# General Question  Suport for Dependant



## beatrix34 (5 Nov 2004)

I am new to this site, so I hope I am doing this right.  I have a question, there is a service mbr that was charged and was send to detention barracks for 30 days he has a girlfriend and a child. The unit even though paperwork was submitted for comonlaw statues will not recognise the status because they are not living together so now this person is in jail and no one has contacted the girlfriend.  When calling the chain of command there is no response when contacting the Jag Office the answer is sorry we cant talk to you because we are advising the chain of command, the advise given was call the Defence Council Services they will help.  When calling the Defence Council Services they are told that sorry we don't have the mandate to deal with this. 
My question is where can a person go to get legal answers as far as some sort of payment for the child etc if I am correct when someone goes to jail pay automatically stop's so how is this young lady supposed to support herself and there son and no one will speak to her because they are not considered common law. 
I would think that DND has somewhat of an obligation to make sure that the child at least is somewhat taken care off.   If anyone could give me a bit of advice on this that would be great.


----------



## beach_bum (5 Nov 2004)

If they aren't living together, they aren't common-law.  However, if he is the father, he still has to pay child support.  In order to have the CF enforce this, you must have a court order stating how much he is to pay etc.


----------



## Boydfish (15 Nov 2004)

I'd suggest that the original poster contact thier local courthouse and ask to speak to the Family Court.  They can hook you up with the local equivilant of the Family Justice Counsellor, who would be able to steer you into the right resources, or perhaps even just make some calls on thier own.

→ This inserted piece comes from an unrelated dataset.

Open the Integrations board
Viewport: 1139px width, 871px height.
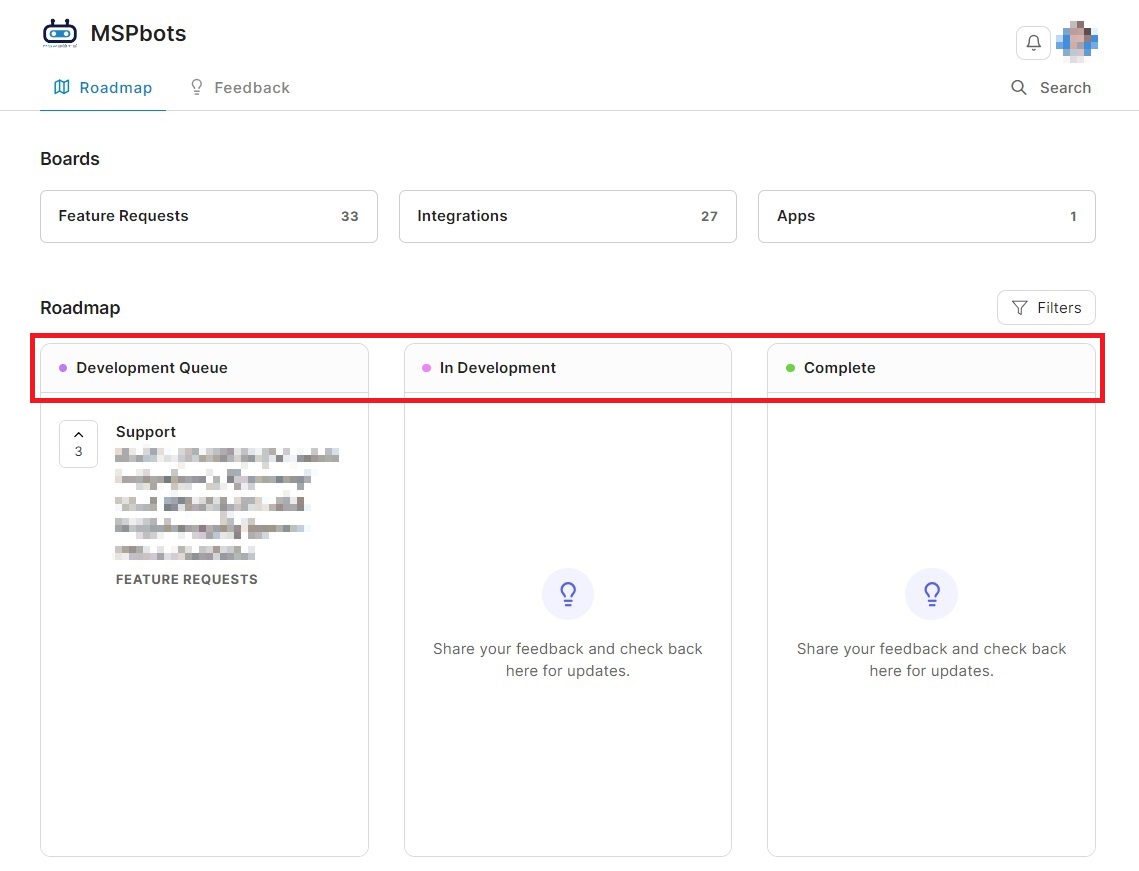coord(567,216)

I, um, doing something like this for a living and you'll find quite a few family justice resources in your local family courthouse.


----------



## koach (16 Nov 2004)

You may want to try calling the Military Family Resource Centre in the area where the serving member lives.  They may be able to assist you however if a Statutory Declaration of common law status (CFAO 19-41), has not been submitted, they will only provide information that is in accordance with the privacy act.


----------